**Source document**:
==================================================
The reason for this wasn't about purity of blood lines or anything, it was because my parents said that the future children of the marriage would be confused as to their heritage. I found it difficult learning my 'mother tongue' as it was, so if a kid has more languages/cultures that it feels it has to hold onto, my parents reckoned it would be hard for the child to keep connected to its heritage.

BUT now it's my turn (in a few years) and they've realised that this was maybe not a rule that needed to be set in stone. So as religion has always also been more of a selling point than ethnicity anyway, if I found the right guy who had the right way of thinking and wasn't Bangladeshi, they wouldn't mind. I think if he was black/white it would be more of an issue though than if he was Arab/Pakistani/Indian/something more 'compatible looking' - only cos of the wedding pictures though hahah!

Hope this made sense?!


yeah it does. But does that mean you'd personally not attempt to get as long to a pale or very dark skinned man even if he seemed to have a great personality and clicked with you, you'd lean towards making the effort to one with a central Asian skin tone? (ok that's varied but hopefully you understand haha.)
Reply 181
So much racism. I understand maybe its tradition and culture but it's so racist at the same time :frown:
I am an Indian girl. This is never an issue for me because I don't want to marry someone of another race. I don't find Whites, Blacks etc. attractive.
==================================================
**Records**:
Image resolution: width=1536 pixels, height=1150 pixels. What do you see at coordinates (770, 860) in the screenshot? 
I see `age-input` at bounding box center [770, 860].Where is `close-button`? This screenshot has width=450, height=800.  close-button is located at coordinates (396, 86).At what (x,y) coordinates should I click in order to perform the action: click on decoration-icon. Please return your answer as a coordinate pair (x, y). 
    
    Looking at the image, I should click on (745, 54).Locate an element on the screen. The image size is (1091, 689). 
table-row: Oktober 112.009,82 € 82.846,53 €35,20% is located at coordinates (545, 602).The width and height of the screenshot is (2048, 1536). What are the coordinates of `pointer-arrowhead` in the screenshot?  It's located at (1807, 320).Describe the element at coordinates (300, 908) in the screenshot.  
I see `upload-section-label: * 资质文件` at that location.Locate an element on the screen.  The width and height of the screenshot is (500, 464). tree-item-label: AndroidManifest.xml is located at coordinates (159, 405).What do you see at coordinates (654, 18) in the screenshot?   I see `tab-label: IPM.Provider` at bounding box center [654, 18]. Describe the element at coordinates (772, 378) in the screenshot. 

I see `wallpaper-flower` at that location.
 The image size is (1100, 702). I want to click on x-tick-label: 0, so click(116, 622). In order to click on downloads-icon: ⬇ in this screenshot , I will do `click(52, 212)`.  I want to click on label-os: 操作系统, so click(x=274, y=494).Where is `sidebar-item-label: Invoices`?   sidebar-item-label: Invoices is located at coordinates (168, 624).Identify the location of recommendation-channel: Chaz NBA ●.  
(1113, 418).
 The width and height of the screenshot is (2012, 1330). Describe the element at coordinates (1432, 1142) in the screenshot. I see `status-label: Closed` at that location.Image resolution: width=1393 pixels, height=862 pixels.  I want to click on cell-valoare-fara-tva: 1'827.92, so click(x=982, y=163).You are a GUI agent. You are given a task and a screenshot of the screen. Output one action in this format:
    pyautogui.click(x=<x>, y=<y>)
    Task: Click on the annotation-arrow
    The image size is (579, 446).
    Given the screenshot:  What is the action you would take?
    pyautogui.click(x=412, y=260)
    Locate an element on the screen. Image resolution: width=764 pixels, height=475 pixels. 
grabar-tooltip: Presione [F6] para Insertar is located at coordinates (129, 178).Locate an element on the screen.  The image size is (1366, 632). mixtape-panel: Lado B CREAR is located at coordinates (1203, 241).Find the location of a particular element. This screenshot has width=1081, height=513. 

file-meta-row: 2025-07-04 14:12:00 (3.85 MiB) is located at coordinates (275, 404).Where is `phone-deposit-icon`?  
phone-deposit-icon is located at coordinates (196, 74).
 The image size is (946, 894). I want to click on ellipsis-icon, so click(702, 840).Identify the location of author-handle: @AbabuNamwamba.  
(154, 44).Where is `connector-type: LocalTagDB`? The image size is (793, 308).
==================================================
**Instruction**:
From the forum thread above, transcribe the passage that begins at the words "Hope this made" and stops after "Blacks etc. attractive.".

**Solved problem**:
Hope this made sense?!


yeah it does. But does that mean you'd personally not attempt to get as long to a pale or very dark skinned man even if he seemed to have a great personality and clicked with you, you'd lean towards making the effort to one with a central Asian skin tone? (ok that's varied but hopefully you understand haha.)
Reply 181
So much racism. I understand maybe its tradition and culture but it's so racist at the same time :frown:
I am an Indian girl. This is never an issue for me because I don't want to marry someone of another race. I don't find Whites, Blacks etc. attractive.